Море в то утро было беспокойное, как узкая горная речка, бегущая меж скал. Волны с яростью оббивали берег, вынося косматую пену на хребтах. Что-то гремящее, громадное поднималось со дна. И звуки этого чего-то разносились по пустынному пляжу, испещренному камнями, рваными сетями и дырявыми лодками. Порт был дальше по дороге и ближе к городу. А это место было никому не нужно из-за его удалённости; хотя оно и было прекрасно.
Мы встретили Кирго здесь вначале нашего рассказа; и вот он опять тут. Молча сидит юноша. Тишина – язык Бога, кружит над его головой невидимыми искрами. Море, казавшееся ему в первую нашу встречу обыкновенным, теперь видится иначе: каждая его волна воспринимается как собственная мысль, чувство или тревога. И пена страсти мешает разглядеть что-то в глубине. И смутное ощущение дрожит на кончиках пальцев.
«Я уже немного знаю женщин, – размышлял Кирго, глядя в бушующие волны, – они подобны морю. Также толкают тебя в бока, щипают, валят с ног и кружат, когда ты им не угодил, а через секунду нежно обнимают, смеются и прижимают тебя к груди, словно уже не помнят прошлого».
Возвращаясь степью, Кирго с напряжённым вниманием осматривал окрестности, точно никогда раньше здесь не бывал. Новые мысли забурлили в нём при виде ветхих саклей и нескольких фермеров, бредущих к ним. Мысли, которые он не умел ещё формулировать и похоже только учился отгадывать в себе.
По счастью, подобные мысли посещали и автора, потому попробую их описать. Когда я смотрю на бедный, жалкий народ фермеров и крестьян, мне вспоминается один стих у Джалладина Руми; название ему «Рассказ о садовнике». Там три законодателя: суфий, сеид и богослов, без спроса вошли в сад и стали требовать угощений. Разгневанный садовник, понимая, что не справится сразу с тремя, рассорил их, наклеветал сначала на одного, потом на другого, и затем поодиночке убил. Мораль выводит сам автор словами последнего убитого: «Я кару горше заслужил в сто раз, Как всякий, кто друзей своих предаст!». И эта мораль хороша… да только я вижу здесь и другую. Ведь эти три законодателя приходят в дом простого человека, который тяжёлым трудом добывает себе кусок хлеба. Они как должное принимают его кров, угощения, красоты его сада и тепло скромного очага, не заботясь о мнении хозяина.
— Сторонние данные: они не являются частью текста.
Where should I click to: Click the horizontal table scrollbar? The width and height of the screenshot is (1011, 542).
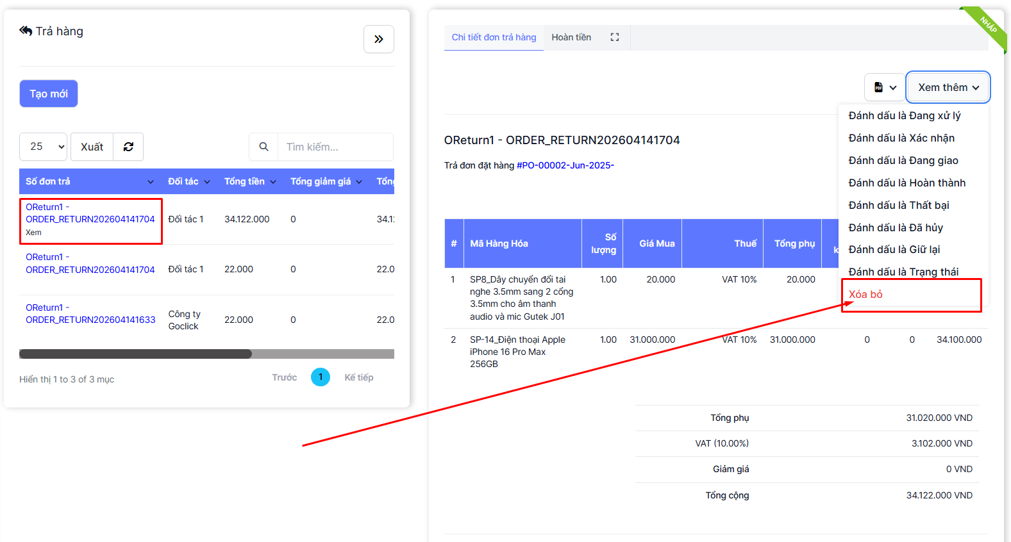click(136, 354)
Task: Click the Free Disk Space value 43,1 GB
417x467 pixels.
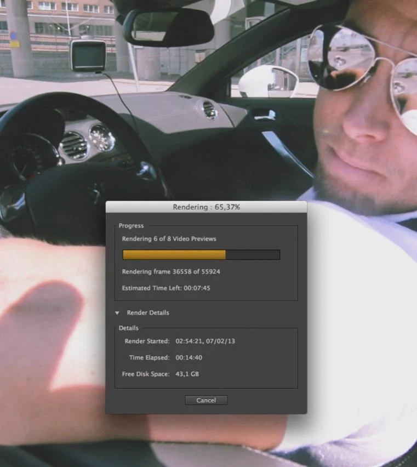Action: (x=187, y=374)
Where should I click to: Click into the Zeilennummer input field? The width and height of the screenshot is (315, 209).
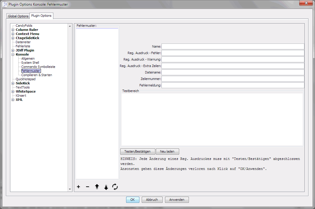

Садовник видит в них нахлебников; и пусть месть его сладка, но она также и необходима. Он властелин своего сада, а его лишают прав, он самостоятелен, от него требуют подчинения. Он, наконец, видит, что люди, стоящие выше, ничем не лучше его и также полны порока. Однако они строят из себя святых. Не урок ли это всем власть предержащим? Не приходить без приглашения, не забирать нажитого; или, по крайней мере, не верить черни.
Но вот уж Кирго достиг стен города; мы помним этот маршрут. Навстречу ему, как и в прошлый раз, вели невольников. Однако теперь в юноше всё содрогнулось. Вид коричневых пыльных лохмотьев, верёвок, натирающих шеи до кровавых мозолей, и глаз… необычайно пустых глаз… один этот вид вызвал новый виток возмущений в горниле его разума.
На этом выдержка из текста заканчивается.